Many a person has wondered what the music of Heaven will resemble. Filled with beautiful voices and awe-inspiring orchestrations, it's sure to be beyond what we can ever fathom or imagine. However, on this side of Heaven fans of Leigh Nash will no doubt agree that her unmistakable vocals have danced the celestial line of angelic. With that Heaven-focused mindset, Leigh Nash is offering a worship album of Hymns and Sacred Songs, featuring her own expression of admiration to the One who saved us.
Beginning the album is the old hymn "Savior, Like a Shepherd (Blessed Jesus)." While the melody has changed very much from the original, it is an incredible improvement. Approaching the song with a leaning toward bluegrass and folk, the song takes on new depth and is a fresh and honorable interpretation of the classic. Leigh repeats this folk style with two other hymns, "Oh Heart Bereaved and Lonely" and the closer "Be Still My Soul." It creates an almost organic feeling, as the renditions sound more raw and simple which brings the hymns to life.

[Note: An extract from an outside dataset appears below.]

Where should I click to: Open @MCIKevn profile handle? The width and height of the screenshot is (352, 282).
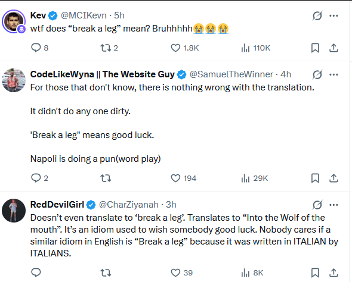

Some more liberal interpretations come with three of the better-known hymns; "Come Thou Fount of Every Blessing," "Blessed Redeemer," and "Praise the Lord Who Reigns Above." They feature very different melodies and more pop music sounds, such as delayed guitar, electric piano, and very creative percussion. To say the least, these are not only standout tracks on the album, but they are some of the greatest versions of the hymns to date. The simple melodies and well-known lyrics could make singing these songs at a Sunday church service even more appealing and enjoyable for local worship teams.
Furthermore, Leigh covers a number of recent tunes as well. "Power of the Cross" and "Song of Moses" remain close to the originals but have that extra kick generated by Leigh's vocals. However, they don't compare to "Come Ye Thankful People Come," which she helped write the music to. The song resembles the sounds of previous Sixpence releases as it has excellent harmonies and the tenderness of the acoustic guitar. Combining those with the excellent lyrics written in a hymnal style, it's a flawless song.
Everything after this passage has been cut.